They say we have violated international law. At least they remember about international law – better late than never. 

– Vladimir Putin talking about US and the West 

Once again, world politics dominate the news. The Crimea drama is over… finished… done. The Russians did what you would expect. So did the Crimeans. 

Crimea has voted overwhelmingly to join Russia. And the markets seem to be celebrating. The US stock market, as measured by the Dow, rose 88 points yesterday. Gold – the antidote to crises of all sorts – dropped $13 an ounce. 

We promised a second foray into the time that land forgot – that dark future where things that couldn’t go on forever finally stop. The question on the table yesterday was “when.” We had no answer to it. 

The question today is “how”… about which we have more to say… so much that we will have to leave it until tomorrow. Instead, we will riff on world politics… about which we know even less than we know about economics! 

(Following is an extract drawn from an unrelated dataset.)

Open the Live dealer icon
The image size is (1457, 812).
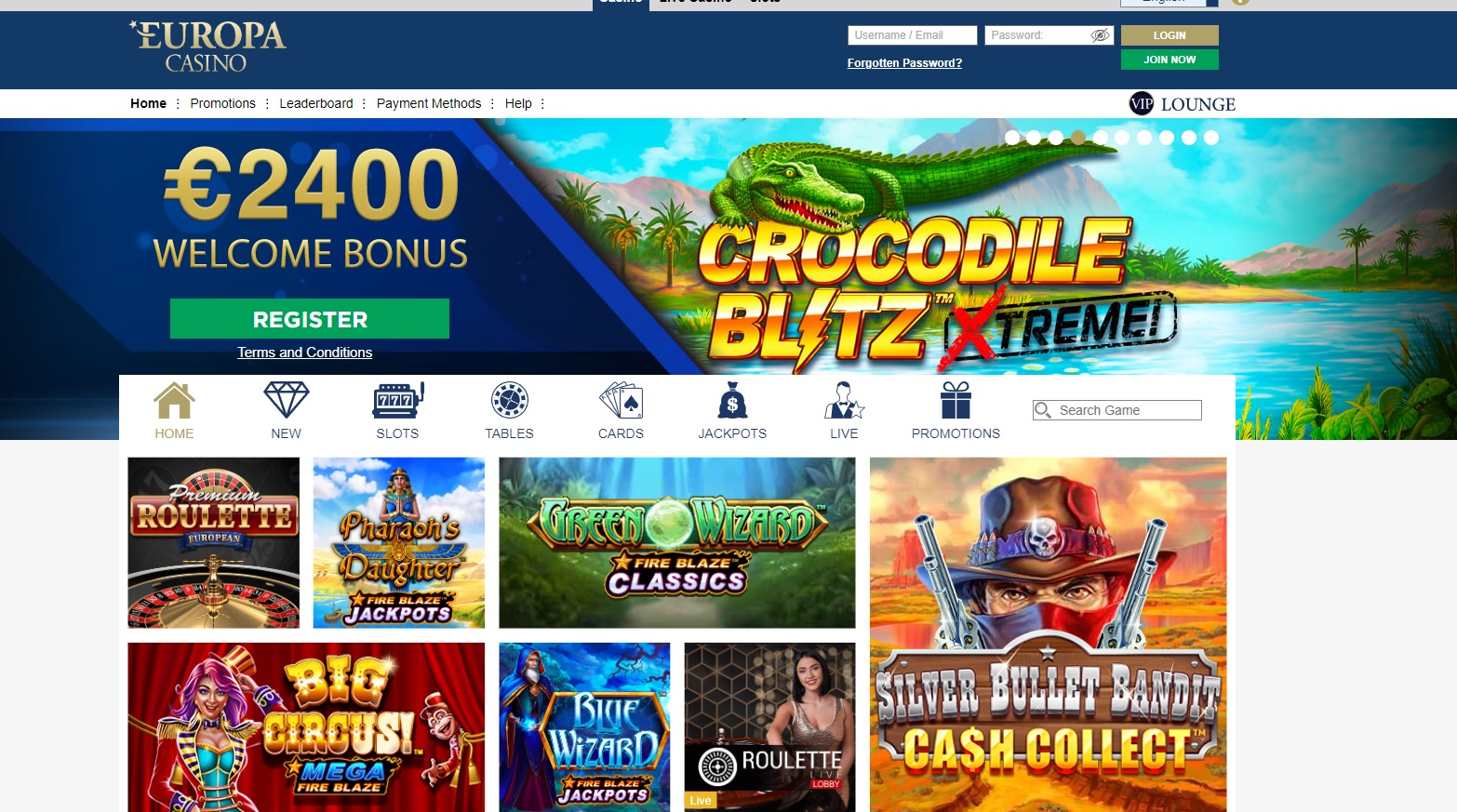click(844, 400)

The people of Crimea have spoken, at least according to what they claim to be fair referendum results (although the EU and the US dispute them). Naturally, the defenders of democracy are appalled. The LA Times reports: 

In the most direct East-West confrontation since the Cold War, the White House and the European Union imposed sanctions against more than two dozen Russian and Ukrainian officials Monday and threatened more penalties if Moscow does not back down in Crimea. However, Russian President Vladimir Putin issued a decree that recognized Crimea as “sovereign and independent” after Sunday’s overwhelming vote there in favor of secession from Ukraine.

CNN continues: 

Vice President Joe Biden, meeting with Polish Prime Minister Donald Tusk Tuesday, accused Russia’s leaders of “a brazen, brazen military incursion” and said NATO would “emerge from this crisis stronger and more unified than ever.” 

UK Foreign Secretary William Hague, speaking in the British House of Commons Tuesday, said Russia was “choosing the route of isolation, denying the citizens of his own country and of Crimea partnership with the international community.” 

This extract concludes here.